- **DOCUMENT SEGMENT**
[Start of section]
To be clear, people getting too close to their AI chatbots is well-documented, and Meta’s practice—using human contractors to assess the quality of AI-powered assistants for the sake of improving future interactions—is hardly new. Back in 2019, the Guardian reported how Apple contractors regularly heard extremely sensitive information from Siri users even though the company had “no specific procedures to deal with sensitive recordings” at the time. Similarly, Bloomberg reported how Amazon had thousands of employees and contractors around the world manually reviewing and transcribing clips from Alexa users. Vice and Motherboard also reported on Microsoft’s hired contractors recording and reviewing voice content, even though that meant contractors would often hear children’s voices via accidental activation on their Xbox consoles.

But Meta is a different story, particularly given its track record over the past decade when it comes to reliance on third-party contractors and the company’s lapses in data governance.

Meta’s checkered record on user privacy

In 2018, the New York Times and the Guardian reported on how Cambridge Analytica, a political consultancy group funded by Republican hedge-fund billionaire Robert Mercer, exploited Facebook to harvest data from tens of millions of users without their consent, and used that data to profile U.S. voters and target them with personalized political ads to help elect President Donald Trump in 2016. The breach stemmed from a personality quiz app that collected data—not just from participants, but also from their friends. It led to Facebook getting hit with a $5 billion fine from the Federal Trade Commission (FTC), one of the largest privacy settlements in U.S. history.

The Cambridge Analytica scandal exposed broader issues with Facebook’s developer platform, which had allowed for vast data access, but had limited oversight. According to internal documents released by Frances Haugen, a whistleblower, in 2021, Meta’s leadership often prioritized growth and engagement over privacy and safety concerns.
[End of section]
- **RECORDED DATA**
[Start of section]
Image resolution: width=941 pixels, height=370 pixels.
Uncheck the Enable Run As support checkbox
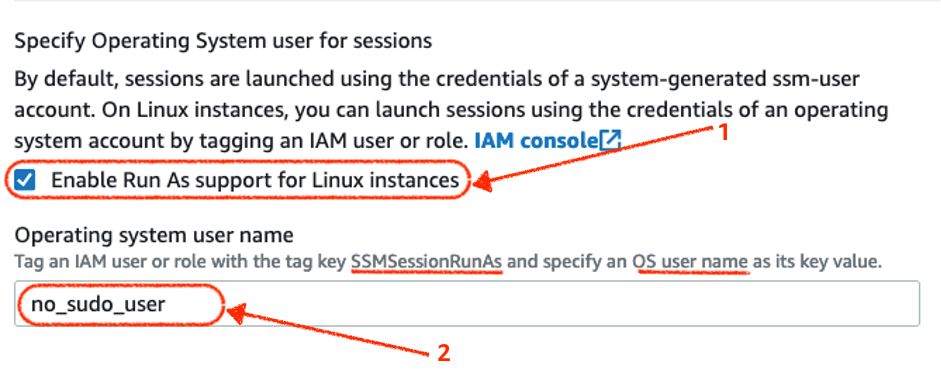[x=25, y=180]
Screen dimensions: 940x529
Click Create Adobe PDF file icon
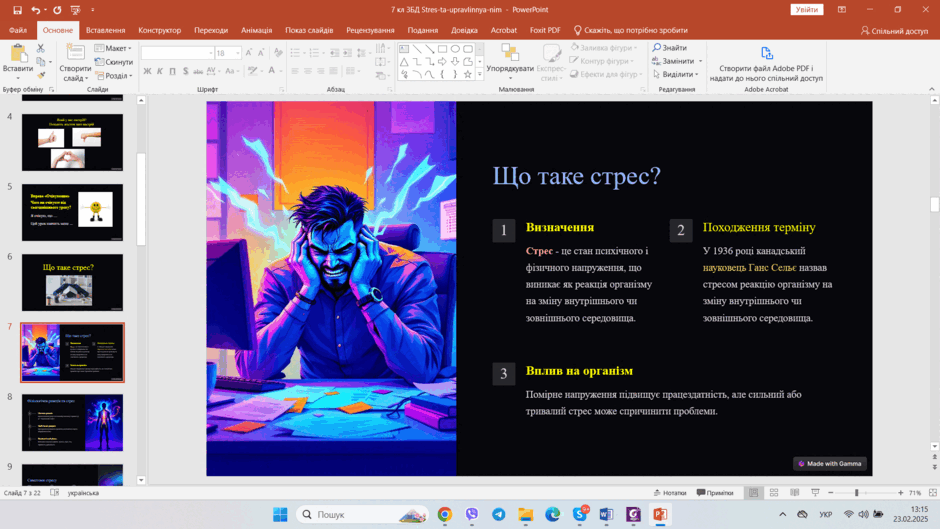point(766,53)
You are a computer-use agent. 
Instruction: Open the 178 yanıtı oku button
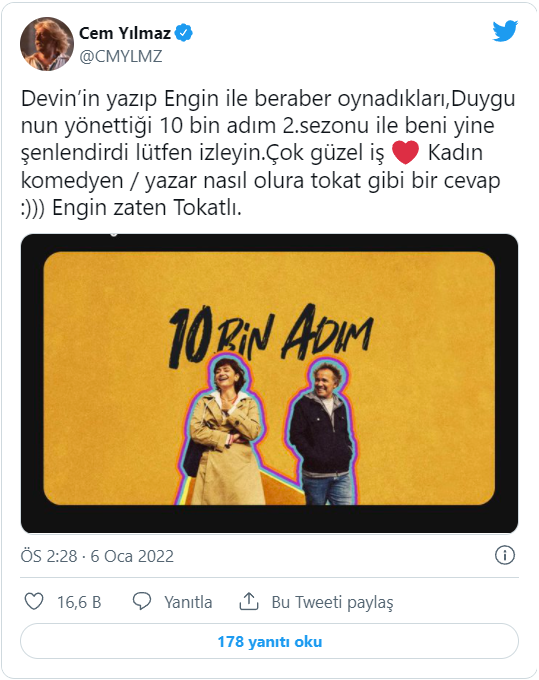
[End of section]
- **PROBLEMS AND TASKS**
(1) In the text on Meta's privacy record, how much was the fine the Federal Trade Commission gave Facebook?
(2) List every news outlet that the text on Meta's privacy record names as reporting a story.

- **RESULTS FOR THE EXERCISE**
(1) $5 billion

(2) The Guardian, Bloomberg, Vice, Motherboard, the New York Times